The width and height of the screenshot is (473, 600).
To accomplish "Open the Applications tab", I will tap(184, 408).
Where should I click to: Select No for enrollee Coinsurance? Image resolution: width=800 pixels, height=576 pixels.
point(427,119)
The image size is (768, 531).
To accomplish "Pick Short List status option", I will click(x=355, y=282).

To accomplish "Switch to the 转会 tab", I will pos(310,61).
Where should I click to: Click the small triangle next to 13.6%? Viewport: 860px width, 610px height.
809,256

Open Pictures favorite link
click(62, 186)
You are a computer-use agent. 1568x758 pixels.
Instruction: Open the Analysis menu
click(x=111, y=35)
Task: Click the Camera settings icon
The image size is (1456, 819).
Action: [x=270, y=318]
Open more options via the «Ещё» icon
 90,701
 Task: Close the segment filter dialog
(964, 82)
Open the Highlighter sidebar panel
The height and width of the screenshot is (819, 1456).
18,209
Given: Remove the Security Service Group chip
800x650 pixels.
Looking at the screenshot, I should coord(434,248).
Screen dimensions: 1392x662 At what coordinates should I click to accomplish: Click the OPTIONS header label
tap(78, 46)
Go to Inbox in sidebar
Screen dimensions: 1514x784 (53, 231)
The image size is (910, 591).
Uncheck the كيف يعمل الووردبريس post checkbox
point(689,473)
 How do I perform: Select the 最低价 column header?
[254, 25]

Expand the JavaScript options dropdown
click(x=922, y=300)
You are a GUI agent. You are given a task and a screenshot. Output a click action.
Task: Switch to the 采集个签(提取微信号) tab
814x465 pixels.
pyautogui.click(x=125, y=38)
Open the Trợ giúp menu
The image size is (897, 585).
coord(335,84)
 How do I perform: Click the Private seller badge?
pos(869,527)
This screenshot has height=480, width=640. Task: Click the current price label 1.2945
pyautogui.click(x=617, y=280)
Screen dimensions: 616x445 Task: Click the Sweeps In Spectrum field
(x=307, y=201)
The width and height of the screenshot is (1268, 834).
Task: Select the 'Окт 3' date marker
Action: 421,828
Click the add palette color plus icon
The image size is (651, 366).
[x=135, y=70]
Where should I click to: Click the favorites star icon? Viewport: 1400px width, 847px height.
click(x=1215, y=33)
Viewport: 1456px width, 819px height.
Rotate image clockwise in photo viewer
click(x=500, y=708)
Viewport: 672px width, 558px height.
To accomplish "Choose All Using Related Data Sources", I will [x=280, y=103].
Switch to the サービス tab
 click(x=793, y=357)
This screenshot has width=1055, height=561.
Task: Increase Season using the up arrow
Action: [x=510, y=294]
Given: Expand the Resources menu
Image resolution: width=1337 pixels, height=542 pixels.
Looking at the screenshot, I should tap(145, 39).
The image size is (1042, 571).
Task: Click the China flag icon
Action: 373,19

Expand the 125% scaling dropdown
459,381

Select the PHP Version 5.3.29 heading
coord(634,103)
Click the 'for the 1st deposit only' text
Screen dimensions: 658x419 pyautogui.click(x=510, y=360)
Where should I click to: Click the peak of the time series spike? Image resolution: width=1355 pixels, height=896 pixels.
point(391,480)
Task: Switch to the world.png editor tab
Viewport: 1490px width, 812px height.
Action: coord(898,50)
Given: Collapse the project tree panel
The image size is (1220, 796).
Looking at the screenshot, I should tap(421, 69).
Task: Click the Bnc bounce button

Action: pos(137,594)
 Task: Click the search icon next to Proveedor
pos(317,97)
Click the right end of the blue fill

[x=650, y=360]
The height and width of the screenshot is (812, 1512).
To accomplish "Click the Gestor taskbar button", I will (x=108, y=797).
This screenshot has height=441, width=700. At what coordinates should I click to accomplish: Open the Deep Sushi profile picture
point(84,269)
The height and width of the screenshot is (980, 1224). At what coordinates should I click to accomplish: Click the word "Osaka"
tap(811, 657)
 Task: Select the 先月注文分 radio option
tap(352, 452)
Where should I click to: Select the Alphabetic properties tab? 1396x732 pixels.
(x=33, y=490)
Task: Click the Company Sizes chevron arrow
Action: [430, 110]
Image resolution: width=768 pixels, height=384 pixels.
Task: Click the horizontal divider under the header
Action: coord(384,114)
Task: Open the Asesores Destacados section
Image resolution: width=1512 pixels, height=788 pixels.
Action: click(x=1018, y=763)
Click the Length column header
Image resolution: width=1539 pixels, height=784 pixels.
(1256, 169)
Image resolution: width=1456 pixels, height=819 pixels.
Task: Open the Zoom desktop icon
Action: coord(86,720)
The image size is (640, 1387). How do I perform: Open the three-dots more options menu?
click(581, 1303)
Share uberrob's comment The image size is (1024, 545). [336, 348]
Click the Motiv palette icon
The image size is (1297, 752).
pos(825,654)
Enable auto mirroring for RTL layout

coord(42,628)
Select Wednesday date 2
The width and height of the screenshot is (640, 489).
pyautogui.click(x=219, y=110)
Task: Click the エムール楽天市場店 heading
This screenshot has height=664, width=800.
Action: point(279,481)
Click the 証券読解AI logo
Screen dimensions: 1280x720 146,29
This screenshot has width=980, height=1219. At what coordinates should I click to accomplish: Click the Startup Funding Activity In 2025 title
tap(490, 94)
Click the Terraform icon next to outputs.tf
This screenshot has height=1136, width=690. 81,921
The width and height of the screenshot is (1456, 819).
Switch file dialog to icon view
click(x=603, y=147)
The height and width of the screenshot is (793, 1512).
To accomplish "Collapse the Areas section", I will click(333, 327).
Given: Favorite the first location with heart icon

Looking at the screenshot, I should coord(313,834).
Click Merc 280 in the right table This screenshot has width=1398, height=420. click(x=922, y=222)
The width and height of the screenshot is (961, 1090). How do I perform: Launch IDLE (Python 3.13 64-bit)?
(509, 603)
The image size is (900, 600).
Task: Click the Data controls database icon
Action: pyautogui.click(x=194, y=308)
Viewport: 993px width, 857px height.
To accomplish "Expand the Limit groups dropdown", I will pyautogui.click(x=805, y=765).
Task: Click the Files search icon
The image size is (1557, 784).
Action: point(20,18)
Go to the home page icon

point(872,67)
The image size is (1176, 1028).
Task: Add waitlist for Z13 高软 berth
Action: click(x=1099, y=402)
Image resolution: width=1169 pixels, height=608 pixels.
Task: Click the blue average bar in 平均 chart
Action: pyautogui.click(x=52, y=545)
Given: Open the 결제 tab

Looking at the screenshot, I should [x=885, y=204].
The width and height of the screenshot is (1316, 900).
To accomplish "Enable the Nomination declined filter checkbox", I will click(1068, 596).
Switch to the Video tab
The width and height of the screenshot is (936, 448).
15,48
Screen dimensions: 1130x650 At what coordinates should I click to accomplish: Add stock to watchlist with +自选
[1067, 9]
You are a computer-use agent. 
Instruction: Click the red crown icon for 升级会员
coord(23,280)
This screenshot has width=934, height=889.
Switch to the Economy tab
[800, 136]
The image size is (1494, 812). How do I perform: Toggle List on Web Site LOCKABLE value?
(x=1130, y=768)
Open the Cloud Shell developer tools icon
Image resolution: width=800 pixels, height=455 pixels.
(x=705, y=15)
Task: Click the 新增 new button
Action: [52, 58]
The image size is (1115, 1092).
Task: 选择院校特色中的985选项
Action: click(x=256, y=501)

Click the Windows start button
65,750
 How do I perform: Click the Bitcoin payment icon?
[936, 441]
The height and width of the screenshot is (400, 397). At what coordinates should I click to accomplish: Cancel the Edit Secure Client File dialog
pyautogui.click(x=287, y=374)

*WHAT THIS TASK INVOLVES*: Starting at the first of the rows above and ending at the line containing "Action: [x=270, y=318]", give those rows as a two-column CSV with the headers instruction and response. Each line of the CSV should hold one row's text and its answer, each in a single quoted field with line breaks replaced by spaces.

*TASK RESPONSE*:
instruction,response
"The width and height of the screenshot is (473, 600). To accomplish ""Open the Applications tab"",","I will tap(184, 408)."
"Where should I click to: Select No for enrollee Coinsurance? Image resolution: width=800 pixels, height=576 pixels.","point(427,119)"
"The image size is (768, 531). To accomplish ""Pick Short List status option"",","I will click(x=355, y=282)."
"To accomplish ""Switch to the 转会 tab"",","I will pos(310,61)."
"Where should I click to: Click the small triangle next to 13.6%? Viewport: 860px width, 610px height.","809,256"
"Open Pictures favorite link","click(62, 186)"
"You are a computer-use agent. 1568x758 pixels. Instruction: Open the Analysis menu","click(x=111, y=35)"
"Task: Click the Camera settings icon The image size is (1456, 819).","Action: [x=270, y=318]"